In his 2021 book The Status Game, author Will Storr advises against efforts to ignore our instincts towards status-seeking, given how deeply embedded they are. Instead, he suggests, we can deaden the pain of low status by (as he puts it) deliberately playing multiple status games at once. Storr, for instance, gains a sense of status from his professional work, but also from taking part in amateur cycling competitions. If he is feeling bruised from status loss in one endeavour, he can comfort himself in another. 

In this seemingly trivial piece of advice lies great wisdom for feminists. I make no secret of the fact that I oppose the kind of feminism that seeks to erase the differences between men and women in the hope of erasing the status gap. I reject the kind of feminism that insists on 50/50 representation in boardrooms while forgetting about 50/50 representation in waste disposal, since the goal is not “equality” per se, but rather masculine status. 

I oppose that project not only because it’s hopeless, but also because it doubles down on the disdain directed towards femininity and so ends up causing material harm to other women. An unfortunate feature of the influx of women into elite professions over the last half century is that the women who tend to get to the top of the ladder are the women most likely to deprioritize motherhood relative to career. These powerful women can often be more contemptuous of the feminine role than are their male colleagues, and it is partly due to their influence that, as Caplan writes, “schools and media aggressively encourage girls to pursue career success.” This rejection of motherhood is evident in policymaking. For instance, in the UK, families with stay-at-home mothers are penalized by our tax system, sometimes paying twice as much tax as families in which both parents earn the same, all in the name of “equality.” 

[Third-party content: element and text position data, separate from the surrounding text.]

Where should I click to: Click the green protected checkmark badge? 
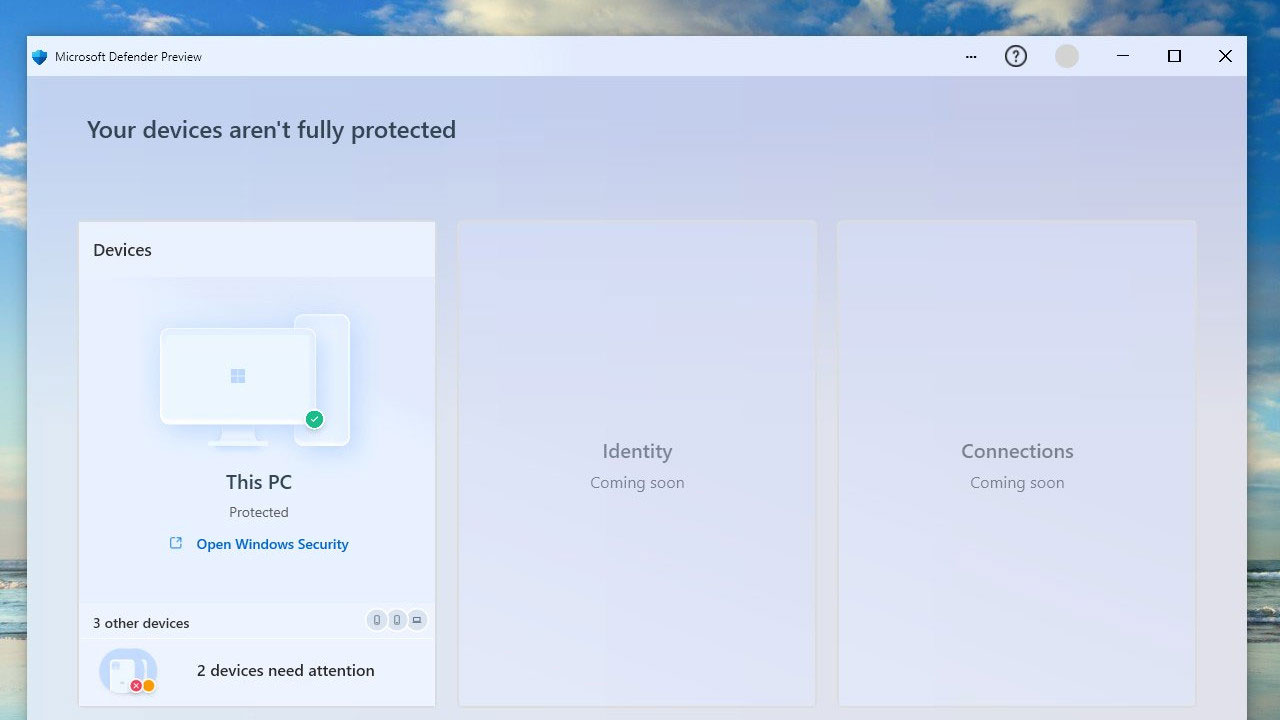coord(314,419)
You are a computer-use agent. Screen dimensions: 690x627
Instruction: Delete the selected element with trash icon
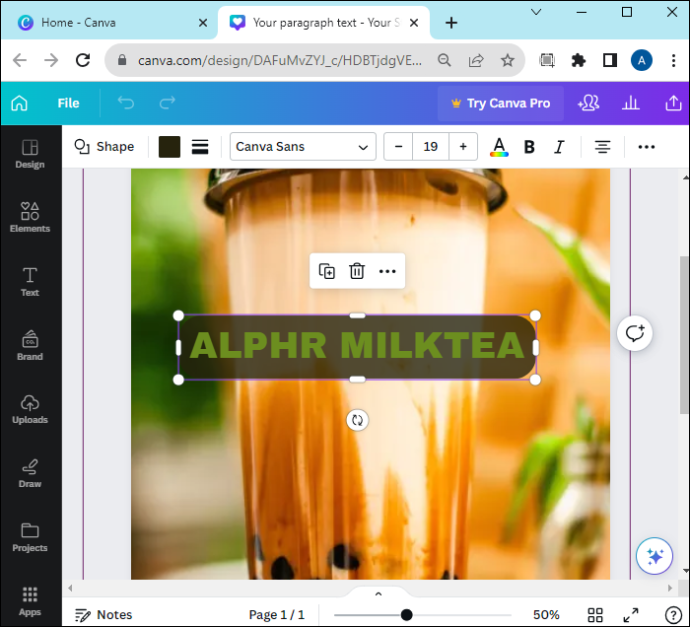click(357, 271)
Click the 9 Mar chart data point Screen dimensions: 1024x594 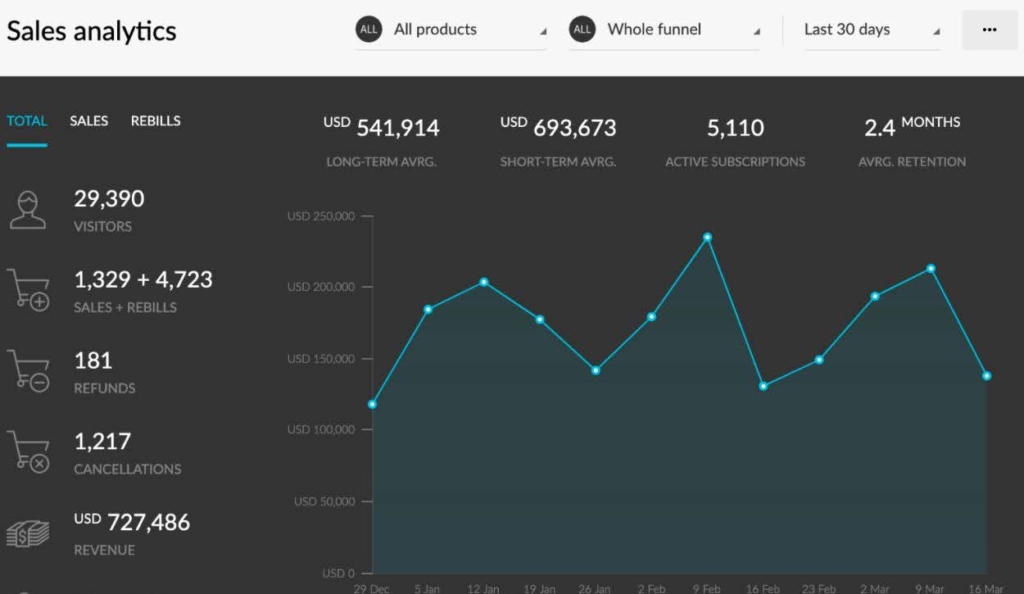click(931, 268)
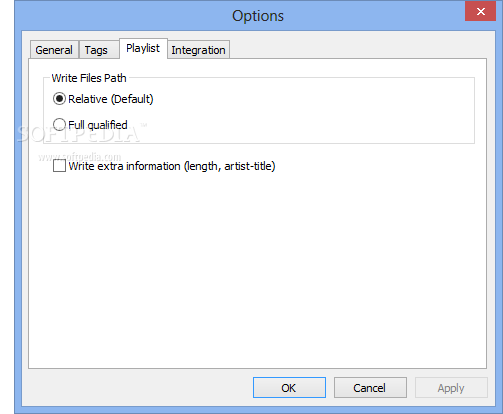Screen dimensions: 503x414
Task: Click the www.softpedia.com watermark text
Action: pos(80,157)
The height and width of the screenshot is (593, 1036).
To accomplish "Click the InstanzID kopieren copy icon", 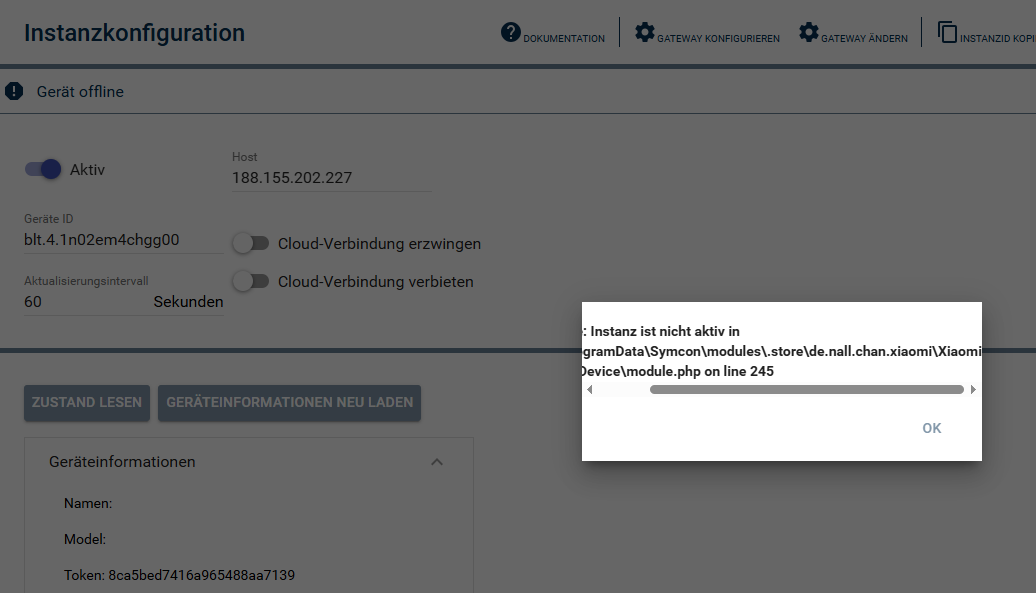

My proposal, instead, is that feminists should play a different status game entirely by pugnaciously asserting the status of motherhood—a status no man can ever achieve, whether he be a CEO, an astronaut, or the President of the United States. Fairer Disputations contributor Helen Roy describes the self-sacrificial beauty of the maternal ideal: 

I don’t know a mother who would not die for her children. There is no greater love, and, speaking politically now, there is no greater responsibility. Contrary to the oft-parroted shibboleths of modern feminism, a mother’s role is not beneath her. It is actually above her, in the sense that motherhood inherently elevates women as cultivators of the gratuitous gift we know as life itself. 

My guess is that Bryan Caplan would be quite happy to “sign on the dotted line” when it comes to the statement “a mother’s role is not beneath her, it is actually above her,” even if he is bemused by the emotional messiness of status games in general. Perhaps, if pushed, he might even concede that such a statement might be considered “feminist.” My hope, in time, is that his daughter Vali will agree.